Our vision pipeline uses Argus and the NvBuffer API (nvbuf_utils.h) to handle format conversions, resizing, etc. My next goal is to add a segNet from jetson-inference to our processing, which takes floating-point RGBA.
I plan on using the jetson-utils cudaNV12ToRGBA32 kernel with cuGraphicsEGLRegisterImage to convert from NvBufferColorFormat_NV12 to floating-point RGBA, but jetson-utils provides no kernels for going the other direction.
Is there any good way to handle floating-point RGBA buffers with nvbuf_utils or should I use a kernel to convert back to something like NvBufferColorFormat_ARGB32 (ARGB-8-8-8-8) and go from there?
NvBufferColorFormat_ARGB32 expects 8 bits for each channel, the floating point is a float for each channel. Seems like the easiest thing to do then is to make a kernel to convert between the two and go from there.
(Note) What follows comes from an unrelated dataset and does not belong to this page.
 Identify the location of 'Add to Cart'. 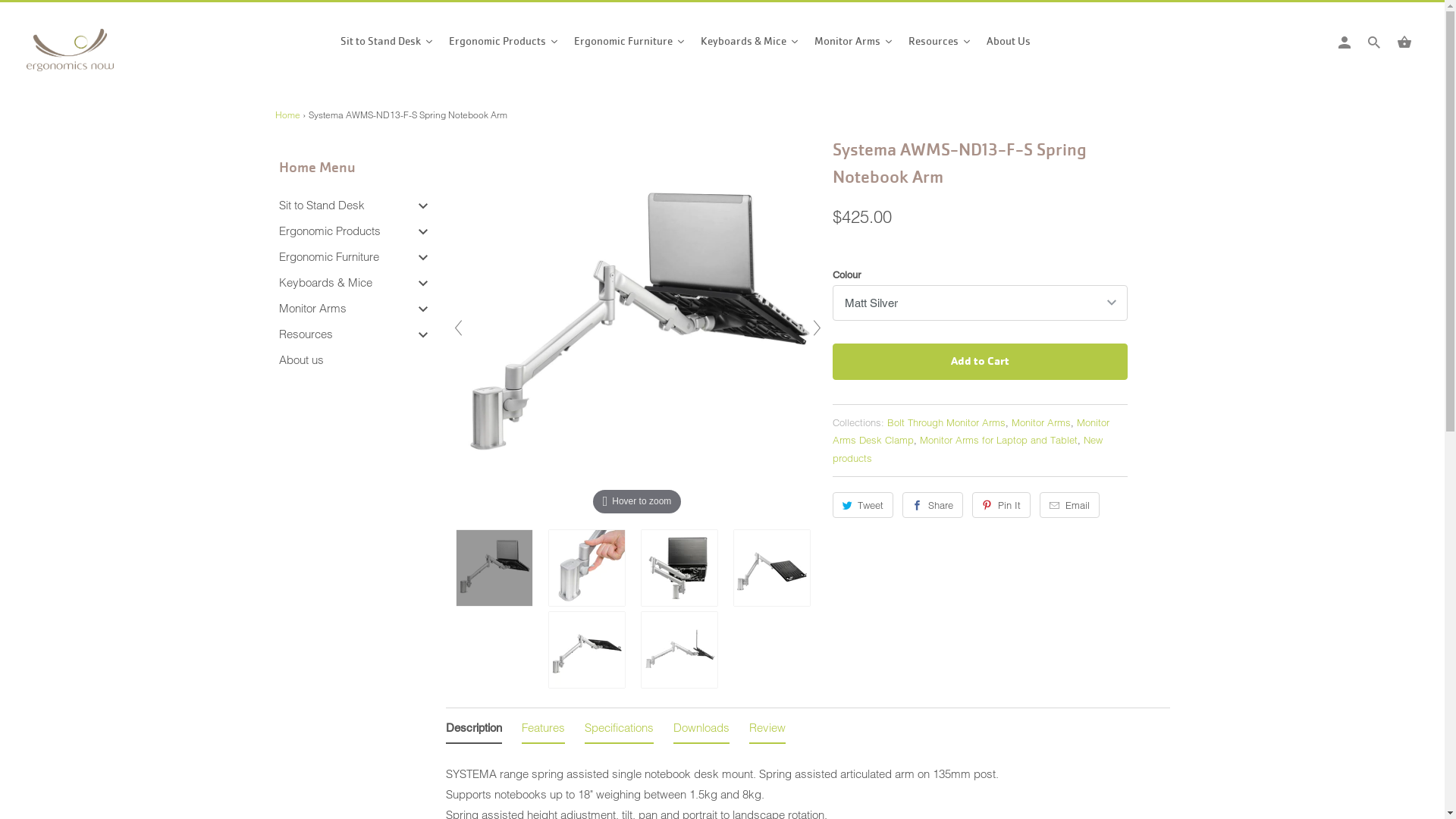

__global__ void RGBAToRGBAf(
uchar4 *srcImage, float4 *dstImage, uint32_t width, uint32_t height)
{
int x, y, pixel;
x = (blockIdx.x * blockDim.x) + threadIdx.x;
y = (blockIdx.y * blockDim.y) + threadIdx.y;
pixel = y * width + x;
if (x >= width)
return;
if (y >= height)
return;
const float s = 1.0f;
const uchar4 px = srcImage[pixel];
dstImage[pixel] = make_float4(px.x * s, px.y * s, px.z * s, px.w * s);
}
__global__ void RGBAfToRGBA(
float4 *srcImage, uchar4 *dstImage, uint32_t width, uint32_t height)
{
int x, y, pixel;
x = (blockIdx.x * blockDim.x) + threadIdx.x;
y = (blockIdx.y * blockDim.y) + threadIdx.y;
pixel = y * width + x;
if (x >= width)
return;
if (y >= height)
return;
const float4 px = srcImage[pixel];
dstImage[pixel] = make_uchar4(px.x, px.y, px.z, px.w);
}